The Minnesota Wild have outshot the Avalanche 78-34 in the last two games to tie the first-round series at two-apiece heading into Game 5 at Pepsi Center on Saturday night.
Roy does take some comfort in the fact that home teams in the Western Conference playoffs are a combined 15-1 so far.
"But there are things we could do better," he said.
Chief among them, more production, especially on a power play that's scored just once in 15 chances. The Wild have actually found a way to slow down the high-flying Avalanche by clogging up the neutral zone and making it hard to get quality shots in the offensive end.

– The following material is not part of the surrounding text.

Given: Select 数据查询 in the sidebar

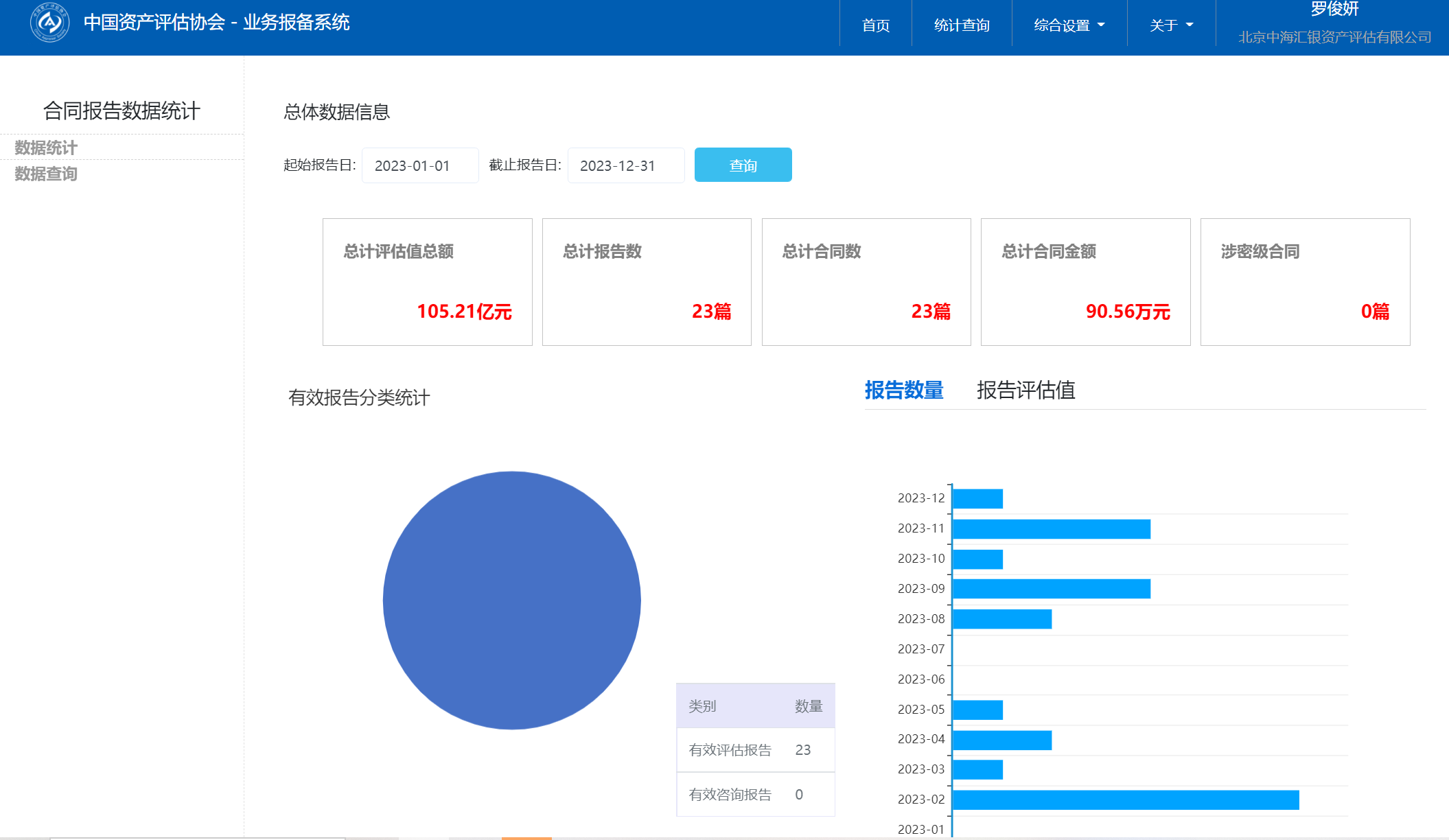Looking at the screenshot, I should [x=46, y=174].
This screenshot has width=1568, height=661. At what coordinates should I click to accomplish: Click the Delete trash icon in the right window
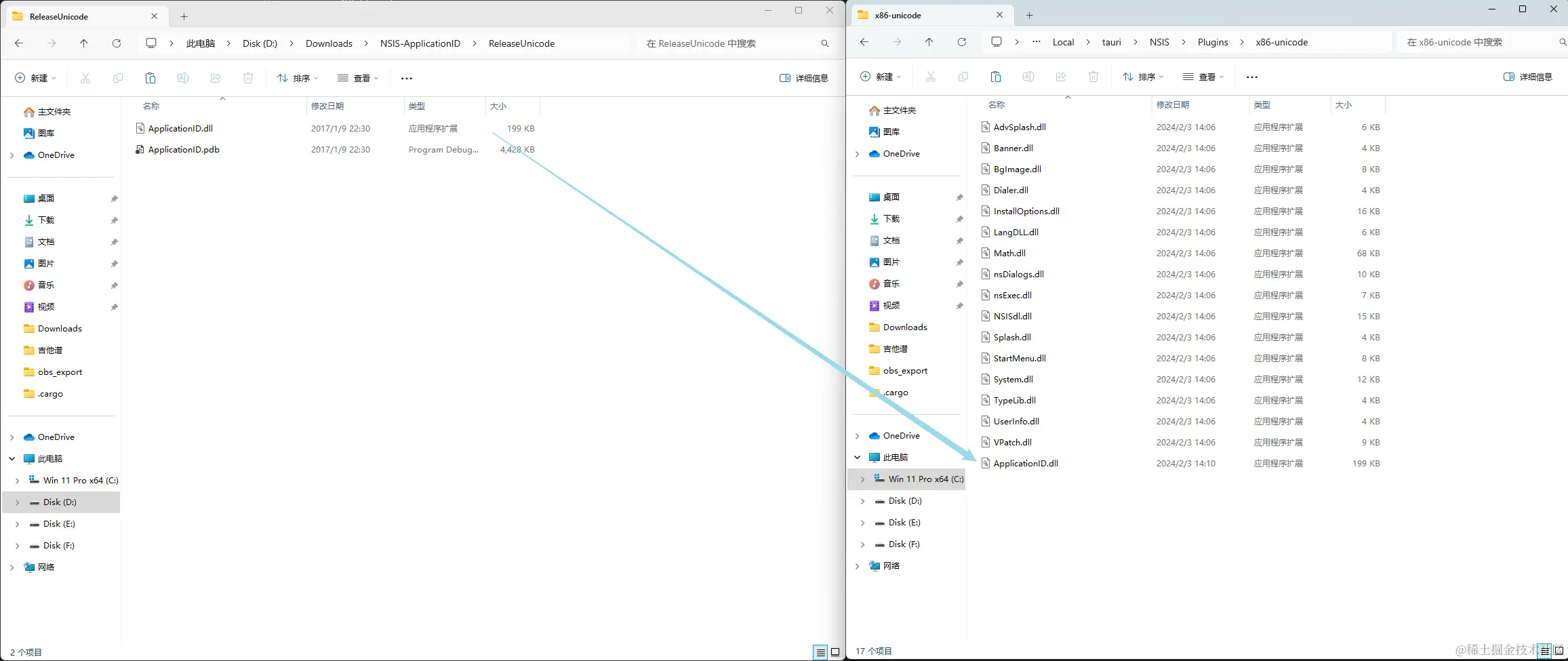pos(1093,77)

For that, Roy finds himself guilty. All season long, he's preached shooting the puck with a purpose.
In playoff hockey, though, sometimes shooting with a rebound or a lucky bounce in mind works just as well.
"So we just need to change a little bit, fine-tune a few things here and there," Roy said.
The only thing keeping the Avalanche in these last two road games has been the play of Semyon Varlamov, who seems to be getting better with every shot he faces.
"That's your job — stop the puck," said Varlamov, one of the three finalists for the Vezina Trophy. "Doesn't matter how many shots — 15 or 45. We knew it was not going to be an easy series for us."
Wild coach Mike Yeo's biggest piece of advice for his team is rather simple: No assumptions.
Sure, they started out well in Game 3 and again on Thursday. But this will be an entirely different scenario, especially returning to a raucous crowd.
"Don't go in there with the expectation that we're just going to be able to pick up where we left off," Yeo said. "Make it happen with the little things, with the way that we play, with the way that we execute. Let's go in there and obviously we have to expect a hard push from them.
"I look every day and the NHL's announcing award winners and every day there's a Colorado Avalanche player that's part of those nominees. It helps to remind us that we're playing a very skilled group and with that, I think that should help sharpen our focus."
Forward Matt Duchene glided around the ice Friday morning, lining shot after well-placed shot into the net. The Avs certainly could use the offensive flair of their leading scorer.
Only, Duchene's not quite ready to return from a knee injury. Not for Game 5 anyway.
"Is he going to play in this series? We're not sure yet," Roy said. "We'll see."
Mikael Granlund is having quite a series for the Wild, sacrificing his body, too. The Game 3 star with his nifty OT goal made quite an impact in the waning seconds Thursday as well, blocking several shots even after losing his stick.
"Unbelievable," said goaltender Darcy Kuemper, who's surrendered just one goal since taking over for Ilya Bryzgalov. "When you see a skilled guy like that lay it all out and put his body on the line, everybody feeds off that."
Kuemper's play in net has definitely given the Wild a burst of energy. He's stopped pretty much everything that's been thrown his way.
Although, it hasn't been a lot.
"We're certainly not executing the way we should be and certainly makes them look a lot better," Avs captain Gabriel Landeskog said. "We're still not testing this goalie enough."
As for momentum, it's clearly swung to the side of the Wild, who are without suspended left wing Matt Cooke for a second game after his knee-on-knee hit knocked Avs defenseman Tyson Barrie out for at least a month.
"We've just got to stay on the pedal here and continue this push," Kuemper said.
The Avs are banking that being back in their building will be an advantage.
"As a group we've been resilient all year," Avs defenseman Erik Johnson said. "We've had no fear all season long and there's no reason for us to have it now."